Tarefa: No trecho sobre poesia apresentado abaixo, o que é indispensável para o poeta parnaibano?

Trecho do texto:
--
No subtítulo POEMA, o professor nos lembra, por exemplo, que o poema não pode prescindir do “significado”: conceito, conteúdo, valor, significação. “Significante”: a imagem acústica associada a um significado e que forma um signo lingüístico.
A junção de significado com significante, lapidados com harmonia, geram a poesia, que através do verso deve sobrepujar o poeta. Ou seja, a poesia deve ser tão bem trabalhada, a ponto de ganhar mundo. Não é o poeta que eleva a poesia, é a poesia que eleva o poeta. Um poeta só arranca muitos aplausos, quando a poesia que leva ao público é destacada por todos. E Alcenor usa da expressão: “sobrevive ao poeta”
Para o poeta parnaibano, a melodia é indispensável, assim como a ideia “tão livre quanto o vento”. Uma poesia que não faça bem aos ouvidos, palavras que não geram imaginação visual e nem levem ao pensamento real, não é poesia. Assim, o poeta tem que fazer dos versos um “código para ser decodificado” pelo leitor.
--
Dados:
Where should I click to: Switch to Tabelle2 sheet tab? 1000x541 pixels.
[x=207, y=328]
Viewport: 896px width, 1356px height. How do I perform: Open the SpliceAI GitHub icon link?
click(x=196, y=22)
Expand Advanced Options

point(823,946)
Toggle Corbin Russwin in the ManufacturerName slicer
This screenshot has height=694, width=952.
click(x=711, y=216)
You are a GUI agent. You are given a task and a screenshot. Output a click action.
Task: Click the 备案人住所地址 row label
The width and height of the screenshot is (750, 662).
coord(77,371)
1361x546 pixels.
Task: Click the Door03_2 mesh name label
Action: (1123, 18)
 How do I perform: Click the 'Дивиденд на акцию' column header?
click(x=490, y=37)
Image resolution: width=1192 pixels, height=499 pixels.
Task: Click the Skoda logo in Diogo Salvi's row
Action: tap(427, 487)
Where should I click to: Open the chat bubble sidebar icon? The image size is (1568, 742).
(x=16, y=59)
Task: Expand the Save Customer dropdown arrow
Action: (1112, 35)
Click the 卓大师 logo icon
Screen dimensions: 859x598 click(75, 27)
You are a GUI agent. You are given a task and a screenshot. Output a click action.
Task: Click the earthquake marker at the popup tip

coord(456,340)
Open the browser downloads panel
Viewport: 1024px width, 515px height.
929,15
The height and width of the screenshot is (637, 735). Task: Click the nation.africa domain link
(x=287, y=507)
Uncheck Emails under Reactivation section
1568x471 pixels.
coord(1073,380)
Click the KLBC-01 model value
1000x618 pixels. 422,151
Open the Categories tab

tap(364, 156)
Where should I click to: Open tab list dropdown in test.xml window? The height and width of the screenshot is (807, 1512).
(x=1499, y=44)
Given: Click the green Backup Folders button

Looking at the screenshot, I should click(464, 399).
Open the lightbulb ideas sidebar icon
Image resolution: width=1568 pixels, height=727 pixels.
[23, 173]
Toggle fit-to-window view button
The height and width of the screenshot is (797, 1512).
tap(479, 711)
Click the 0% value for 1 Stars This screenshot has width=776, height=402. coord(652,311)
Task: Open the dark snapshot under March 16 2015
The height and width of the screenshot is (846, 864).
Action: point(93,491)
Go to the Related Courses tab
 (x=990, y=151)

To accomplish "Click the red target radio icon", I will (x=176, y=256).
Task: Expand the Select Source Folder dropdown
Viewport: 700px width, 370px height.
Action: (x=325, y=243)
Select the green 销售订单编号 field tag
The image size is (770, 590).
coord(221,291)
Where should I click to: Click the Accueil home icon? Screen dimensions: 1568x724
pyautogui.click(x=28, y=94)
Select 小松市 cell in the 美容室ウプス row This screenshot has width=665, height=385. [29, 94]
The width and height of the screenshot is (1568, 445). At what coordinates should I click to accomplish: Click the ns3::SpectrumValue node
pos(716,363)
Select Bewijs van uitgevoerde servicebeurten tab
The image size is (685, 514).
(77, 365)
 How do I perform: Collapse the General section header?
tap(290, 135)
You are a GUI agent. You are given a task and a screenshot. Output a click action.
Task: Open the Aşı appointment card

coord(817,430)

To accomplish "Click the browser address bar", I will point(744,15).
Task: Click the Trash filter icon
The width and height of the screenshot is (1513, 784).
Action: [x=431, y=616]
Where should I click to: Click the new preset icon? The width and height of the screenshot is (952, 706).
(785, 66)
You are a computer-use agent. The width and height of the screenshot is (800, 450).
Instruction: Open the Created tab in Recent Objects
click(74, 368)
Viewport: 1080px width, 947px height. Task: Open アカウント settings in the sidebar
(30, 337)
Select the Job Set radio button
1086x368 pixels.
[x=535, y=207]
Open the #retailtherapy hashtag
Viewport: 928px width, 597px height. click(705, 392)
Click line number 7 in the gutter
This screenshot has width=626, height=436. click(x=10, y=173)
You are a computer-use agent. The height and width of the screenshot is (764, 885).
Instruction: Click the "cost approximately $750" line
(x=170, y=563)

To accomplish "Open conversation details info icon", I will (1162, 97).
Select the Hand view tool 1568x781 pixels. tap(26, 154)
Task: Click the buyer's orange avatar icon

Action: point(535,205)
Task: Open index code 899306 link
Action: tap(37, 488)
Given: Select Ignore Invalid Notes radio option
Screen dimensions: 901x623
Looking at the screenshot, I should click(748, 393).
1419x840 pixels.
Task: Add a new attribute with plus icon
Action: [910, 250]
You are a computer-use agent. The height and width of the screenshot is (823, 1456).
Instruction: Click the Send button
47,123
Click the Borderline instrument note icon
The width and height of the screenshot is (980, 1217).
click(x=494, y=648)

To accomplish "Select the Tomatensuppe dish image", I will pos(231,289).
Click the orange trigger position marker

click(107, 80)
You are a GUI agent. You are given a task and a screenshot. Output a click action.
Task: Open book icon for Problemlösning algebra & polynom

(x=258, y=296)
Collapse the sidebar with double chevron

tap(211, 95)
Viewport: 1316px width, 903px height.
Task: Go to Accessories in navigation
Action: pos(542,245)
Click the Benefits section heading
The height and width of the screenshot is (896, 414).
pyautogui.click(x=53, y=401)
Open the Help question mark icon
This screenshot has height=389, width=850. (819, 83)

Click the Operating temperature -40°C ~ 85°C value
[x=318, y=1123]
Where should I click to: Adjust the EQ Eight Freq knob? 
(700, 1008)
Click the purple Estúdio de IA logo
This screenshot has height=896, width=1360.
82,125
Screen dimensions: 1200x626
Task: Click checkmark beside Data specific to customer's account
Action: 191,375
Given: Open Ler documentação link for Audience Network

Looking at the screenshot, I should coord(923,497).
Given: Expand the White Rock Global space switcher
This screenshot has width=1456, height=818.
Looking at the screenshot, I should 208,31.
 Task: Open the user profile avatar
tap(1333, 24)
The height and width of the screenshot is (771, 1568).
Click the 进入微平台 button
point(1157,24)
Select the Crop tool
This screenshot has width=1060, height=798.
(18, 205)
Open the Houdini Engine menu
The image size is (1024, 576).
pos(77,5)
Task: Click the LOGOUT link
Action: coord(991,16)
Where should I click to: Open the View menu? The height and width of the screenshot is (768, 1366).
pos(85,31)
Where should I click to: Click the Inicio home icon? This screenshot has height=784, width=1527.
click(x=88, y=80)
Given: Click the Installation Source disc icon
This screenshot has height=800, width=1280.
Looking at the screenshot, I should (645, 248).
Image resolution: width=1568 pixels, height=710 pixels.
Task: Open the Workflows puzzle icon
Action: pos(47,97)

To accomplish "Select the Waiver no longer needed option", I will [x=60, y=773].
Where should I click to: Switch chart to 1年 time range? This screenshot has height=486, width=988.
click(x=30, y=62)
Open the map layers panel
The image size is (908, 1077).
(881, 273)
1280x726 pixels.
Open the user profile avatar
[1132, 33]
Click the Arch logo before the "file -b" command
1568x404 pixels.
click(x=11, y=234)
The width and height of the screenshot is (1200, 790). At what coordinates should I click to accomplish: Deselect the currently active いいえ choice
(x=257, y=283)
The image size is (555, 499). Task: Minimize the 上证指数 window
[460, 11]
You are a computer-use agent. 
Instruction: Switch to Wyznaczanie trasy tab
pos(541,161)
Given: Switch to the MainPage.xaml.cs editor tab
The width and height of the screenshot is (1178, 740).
--
Resposta da tarefa: A melodia, assim como a ideia "tão livre quanto o vento".